The Deathbed
Death by Proxy: What Twentieth-Century Infant Mortality Discourses in Brazil Can Tell Us About COVID-19

Death by Proxy: What Twentieth-Century Infant Mortality Discourses in Brazil Can Tell Us About COVID-19

Cari Maes

When the global death toll of the ongoing COVID-19 pandemic surpassed one million in late September, the United States and Brazil registered the world’s two highest death counts. In the wake of this grim milestone, media outlets in both countries circulated various analogies to make sense of the scale of human loss. In Brazil, one major news site published a table comparing the number of pandemic fatalities to a series of historical events and national tragedies, like the 2013 Kiss nightclub fire and the 2019 dam collapse. The table also invoked the familiar image of Brazil’s largest soccer stadium and noted that, globally, COVID-19 had claimed thirteen times the venue’s maximum capacity. Elsewhere in the global media, commentators and journalists expressed the magnitude of COVID-19 mortality in terms of airplane crashes, city populations, natural disasters, and wars.

As the saying goes,“a single death is a tragedy; a million deaths is a statistic.”[1] Death on a mass scale seems to confound humankind and evades our understanding. Inherently, when we quantify death, we depersonalize it. And, the higher the death count climbs, the more abstract the scale of mortality becomes. Some researchers suggest that, on a basic cognitive level, humans struggle to comprehend exponential figures, like the rapidly-rising COVID-19 case counts and fatalities that flash across our screens every day. Others argue that, over time, mass death events induce “compassion fatigue,” leading the public to disassociate with the painful reality of human loss. Mark Honigsbaum, author of The Pandemic Century: One Hundred Years of Panic, Hysteria, and Hubris, argues that COVID-19 numbers are losing their power to “shock” us.

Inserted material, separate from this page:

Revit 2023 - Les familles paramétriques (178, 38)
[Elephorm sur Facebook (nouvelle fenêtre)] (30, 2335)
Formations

graph showing the COVID-19 cases in Brazil
COVID-19 cases in Brazil in 2020. (Wikimedia Commons)

When statistics surpass the threshold of significance, analogies and proxy metrics often take up the explanatory slack, so to speak. They provide us with a shorthand, a more relatable framework that translates incomprehensible quantities into more manageable proportions.[2] Allusions to packed stadiums and other mass-casualty events contextualize and ground abstract statistics in more familiar terms. Drawing equivalency between historical events and the impalpable scale of pandemic deaths in the present also provides a sense of precedence. It serves as a reminder that human populations have successfully overcome episodes of mass death in the past and could do so again in the present.

Several decades before the COVID-19 pandemic, Brazilian health officials and statisticians turned to analogies and proxy metrics to make sense of another public health crisis: high infant mortality. In the first half of the twentieth century, Brazil’s national infant mortality rate ranged between 150 to 200, meaning that close to one of five infants died before reaching their first birthday.[3] When the country celebrated its Independence Centennial in 1922, its most renowned pediatrician lamented that Brazil’s high rate of infant mortality placed it in a “humiliating condition of inferiority” within the Americas.[4] While neighboring countries saw rates begin to decline after 1940, Brazil’s infant death rate remained static. A 1945 study revealed that only Bolivia had a higher rate of infant mortality. The study also underscored the stark regional variations in infant mortality rates, noting that in some parts of the country’s poor northeastern and rural interior regions “it would not be unusual for people to lose half of their children” before age one.[5] By the early 1940s, public health officials had identified infant mortality as “public enemy number one” and a major obstacle to Brazil’s development.[6]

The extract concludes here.